Chapter Five: Word Knifes

The sunset had long since faded to blackness in the sky by the time Raven Roth decided to make herself known of the realm of the living beneith the roof she had sat upon for what felt like immessurable time. Her hood over her face, hiding the emotional after-effects of the few tears that had slipped from behind her eyes, she silently slipped into the heavy front door of the place she could call home.

A heavy, metalic hand on her left shoulder caused her to let out a small, slightly startled gasp. "Rae, you want something to eat?" The voice attached to the hand asked quietly, and Raven let out a slight sigh of relif to realize it was only Cyborg. "You don't have to take the hood off," he added, and Raven realized that she had made a subconcious gesture out of fingering the fabric of the hood's wide brim around her face. "Just come with me."

Raven followed his lead in moving toward the kitchen, trying to act as if this were any ordinary day and nothing had happened, that nothing was different. He sat a plate of reheated food (presumably food of his own cooking) in front of her and then, keeping his head turned slightly to look at her, turned to the sink of dishes that towered before him, making no noise as she ate.

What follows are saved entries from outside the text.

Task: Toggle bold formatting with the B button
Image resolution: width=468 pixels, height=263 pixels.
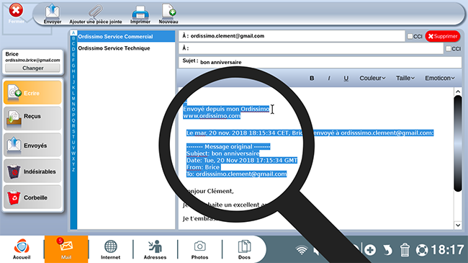Action: point(312,78)
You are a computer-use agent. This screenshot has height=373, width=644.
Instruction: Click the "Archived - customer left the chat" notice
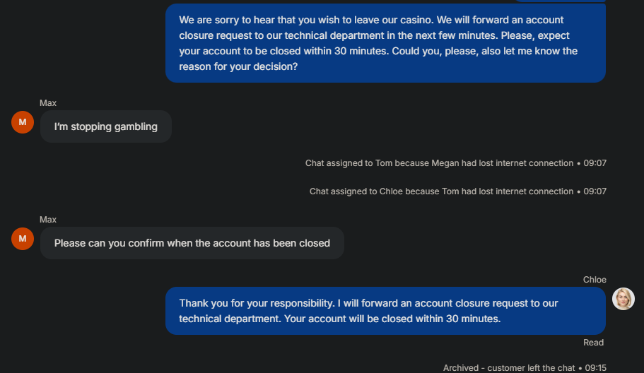(509, 368)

"Really good, Cy," she complimented, her own cooking skills being almost non-existent, trying to break the silence that was broken only by the bubbles that came from the sink as they ran into the ceiling and the lights, the lapsing of the water the only other sound in the room.

"Thanks, Rae," he said loosely watching the bubbles assult the light with his back to Raven so that she would not guess that he was studying her, making sure she was alright and trying to figure out exactly what was bothering her. She lifted a forkful of rice to her lips and ate, and slowly she brought the hood down from her face.

The tear tracks on the sides, the slightly red apperence of the veins, told him that Starfire's earlier comments had stung her far more than she'd been letting on. "Listen, Rae, about Starfire..." He stumbled, watching her as she set the fork down against the plate and turned her attention to him.

"What about her, Cyborg?" She asked, watching him pretend to fumble with the last dishes and letting the water out of the sink, watching him pretend to be disgusted by the tofu on the remaining plate. When he didn't answer, she let out a sigh and raised her fork: No one had words to say about the truth anyway, not when it came out like the truth had come from Starfire.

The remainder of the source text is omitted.